• [What to do]: Your task is to repeat each record verbatim, exactly as it was written.

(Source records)
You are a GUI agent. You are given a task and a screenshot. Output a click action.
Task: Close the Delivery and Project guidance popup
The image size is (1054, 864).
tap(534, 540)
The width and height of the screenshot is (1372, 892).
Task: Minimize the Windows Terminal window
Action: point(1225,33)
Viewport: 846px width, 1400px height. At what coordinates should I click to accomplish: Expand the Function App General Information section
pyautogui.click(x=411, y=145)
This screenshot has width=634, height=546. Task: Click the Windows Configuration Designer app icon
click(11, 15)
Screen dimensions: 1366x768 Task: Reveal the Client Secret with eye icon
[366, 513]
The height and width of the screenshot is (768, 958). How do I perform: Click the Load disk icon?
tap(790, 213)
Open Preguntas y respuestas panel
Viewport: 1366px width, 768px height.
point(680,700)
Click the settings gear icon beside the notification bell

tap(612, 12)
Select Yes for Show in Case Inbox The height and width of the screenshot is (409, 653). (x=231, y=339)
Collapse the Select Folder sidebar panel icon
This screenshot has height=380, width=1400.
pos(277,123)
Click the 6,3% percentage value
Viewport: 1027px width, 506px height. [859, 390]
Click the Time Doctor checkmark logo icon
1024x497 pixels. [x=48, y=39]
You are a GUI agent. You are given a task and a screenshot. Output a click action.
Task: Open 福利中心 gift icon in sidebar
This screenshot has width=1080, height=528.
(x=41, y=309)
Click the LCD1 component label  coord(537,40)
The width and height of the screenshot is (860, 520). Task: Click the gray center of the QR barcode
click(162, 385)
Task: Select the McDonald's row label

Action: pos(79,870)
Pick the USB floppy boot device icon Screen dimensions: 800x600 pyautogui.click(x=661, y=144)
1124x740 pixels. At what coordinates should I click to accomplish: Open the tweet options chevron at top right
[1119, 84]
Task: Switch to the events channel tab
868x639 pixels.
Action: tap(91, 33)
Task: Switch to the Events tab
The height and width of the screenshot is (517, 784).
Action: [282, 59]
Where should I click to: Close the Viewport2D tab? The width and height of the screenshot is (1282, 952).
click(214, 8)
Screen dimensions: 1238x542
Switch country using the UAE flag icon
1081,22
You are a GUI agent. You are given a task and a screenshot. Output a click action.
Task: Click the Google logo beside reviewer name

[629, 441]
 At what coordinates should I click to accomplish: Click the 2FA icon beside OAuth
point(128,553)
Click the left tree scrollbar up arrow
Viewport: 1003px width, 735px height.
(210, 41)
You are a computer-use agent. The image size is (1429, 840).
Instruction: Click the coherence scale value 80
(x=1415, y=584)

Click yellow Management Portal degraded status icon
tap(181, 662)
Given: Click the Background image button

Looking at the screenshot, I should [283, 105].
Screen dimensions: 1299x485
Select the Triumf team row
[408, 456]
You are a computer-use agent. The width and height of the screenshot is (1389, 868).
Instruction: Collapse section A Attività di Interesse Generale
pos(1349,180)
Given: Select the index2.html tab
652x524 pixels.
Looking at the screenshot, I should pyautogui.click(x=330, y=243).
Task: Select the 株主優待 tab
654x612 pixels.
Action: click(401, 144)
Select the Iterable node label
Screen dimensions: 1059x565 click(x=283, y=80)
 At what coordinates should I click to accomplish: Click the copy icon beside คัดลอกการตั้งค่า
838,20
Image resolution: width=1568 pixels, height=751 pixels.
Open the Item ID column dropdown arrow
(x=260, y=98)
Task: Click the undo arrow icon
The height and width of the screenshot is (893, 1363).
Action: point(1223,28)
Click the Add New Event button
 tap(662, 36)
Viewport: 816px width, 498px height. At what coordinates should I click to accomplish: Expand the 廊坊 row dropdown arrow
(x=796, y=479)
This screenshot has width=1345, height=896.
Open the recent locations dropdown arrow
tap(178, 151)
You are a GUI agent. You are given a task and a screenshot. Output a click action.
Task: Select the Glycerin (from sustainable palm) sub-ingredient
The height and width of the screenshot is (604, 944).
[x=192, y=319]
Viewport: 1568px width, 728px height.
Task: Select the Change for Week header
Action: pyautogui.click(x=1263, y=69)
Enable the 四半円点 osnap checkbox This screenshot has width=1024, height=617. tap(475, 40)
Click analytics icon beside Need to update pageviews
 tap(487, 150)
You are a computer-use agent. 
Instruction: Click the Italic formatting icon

• [Completed task]:
You are a GUI agent. You are given a task and a screenshot. Output a click action.
Task: Close the Delivery and Project guidance popup
The image size is (1054, 864).
tap(534, 540)
The width and height of the screenshot is (1372, 892).
Task: Minimize the Windows Terminal window
Action: point(1225,33)
Viewport: 846px width, 1400px height. At what coordinates should I click to accomplish: Expand the Function App General Information section
pyautogui.click(x=411, y=145)
This screenshot has width=634, height=546. Task: Click the Windows Configuration Designer app icon
click(11, 15)
Screen dimensions: 1366x768 Task: Reveal the Client Secret with eye icon
[366, 513]
The height and width of the screenshot is (768, 958). How do I perform: Click the Load disk icon?
tap(790, 213)
Open Preguntas y respuestas panel
Viewport: 1366px width, 768px height.
point(680,700)
Click the settings gear icon beside the notification bell

tap(612, 12)
Select Yes for Show in Case Inbox The height and width of the screenshot is (409, 653). (x=231, y=339)
Collapse the Select Folder sidebar panel icon
This screenshot has height=380, width=1400.
pos(277,123)
Click the 6,3% percentage value
Viewport: 1027px width, 506px height. [859, 390]
Click the Time Doctor checkmark logo icon
1024x497 pixels. [x=48, y=39]
You are a GUI agent. You are given a task and a screenshot. Output a click action.
Task: Open 福利中心 gift icon in sidebar
This screenshot has width=1080, height=528.
(x=41, y=309)
Click the LCD1 component label  coord(537,40)
The width and height of the screenshot is (860, 520). Task: Click the gray center of the QR barcode
click(162, 385)
Task: Select the McDonald's row label

Action: pos(79,870)
Pick the USB floppy boot device icon Screen dimensions: 800x600 pyautogui.click(x=661, y=144)
1124x740 pixels. At what coordinates should I click to accomplish: Open the tweet options chevron at top right
[1119, 84]
Task: Switch to the events channel tab
868x639 pixels.
Action: tap(91, 33)
Task: Switch to the Events tab
The height and width of the screenshot is (517, 784).
Action: [282, 59]
Where should I click to: Close the Viewport2D tab? The width and height of the screenshot is (1282, 952).
click(214, 8)
Screen dimensions: 1238x542
Switch country using the UAE flag icon
1081,22
You are a GUI agent. You are given a task and a screenshot. Output a click action.
Task: Click the Google logo beside reviewer name

[629, 441]
 At what coordinates should I click to accomplish: Click the 2FA icon beside OAuth
point(128,553)
Click the left tree scrollbar up arrow
Viewport: 1003px width, 735px height.
(210, 41)
You are a computer-use agent. The image size is (1429, 840).
Instruction: Click the coherence scale value 80
(x=1415, y=584)

Click yellow Management Portal degraded status icon
tap(181, 662)
Given: Click the Background image button

Looking at the screenshot, I should [283, 105].
Screen dimensions: 1299x485
Select the Triumf team row
[408, 456]
You are a computer-use agent. The width and height of the screenshot is (1389, 868).
Instruction: Collapse section A Attività di Interesse Generale
pos(1349,180)
Given: Select the index2.html tab
652x524 pixels.
Looking at the screenshot, I should pyautogui.click(x=330, y=243).
Task: Select the 株主優待 tab
654x612 pixels.
Action: click(401, 144)
Select the Iterable node label
Screen dimensions: 1059x565 click(x=283, y=80)
 At what coordinates should I click to accomplish: Click the copy icon beside คัดลอกการตั้งค่า
838,20
Image resolution: width=1568 pixels, height=751 pixels.
Open the Item ID column dropdown arrow
(x=260, y=98)
Task: Click the undo arrow icon
The height and width of the screenshot is (893, 1363).
Action: point(1223,28)
Click the Add New Event button
 tap(662, 36)
Viewport: 816px width, 498px height. At what coordinates should I click to accomplish: Expand the 廊坊 row dropdown arrow
(x=796, y=479)
This screenshot has width=1345, height=896.
Open the recent locations dropdown arrow
tap(178, 151)
You are a GUI agent. You are given a task and a screenshot. Output a click action.
Task: Select the Glycerin (from sustainable palm) sub-ingredient
The height and width of the screenshot is (604, 944).
[x=192, y=319]
Viewport: 1568px width, 728px height.
Task: Select the Change for Week header
Action: pyautogui.click(x=1263, y=69)
Enable the 四半円点 osnap checkbox This screenshot has width=1024, height=617. tap(475, 40)
Click analytics icon beside Need to update pageviews
 tap(487, 150)
You are a computer-use agent. 
Instruction: Click the Italic formatting icon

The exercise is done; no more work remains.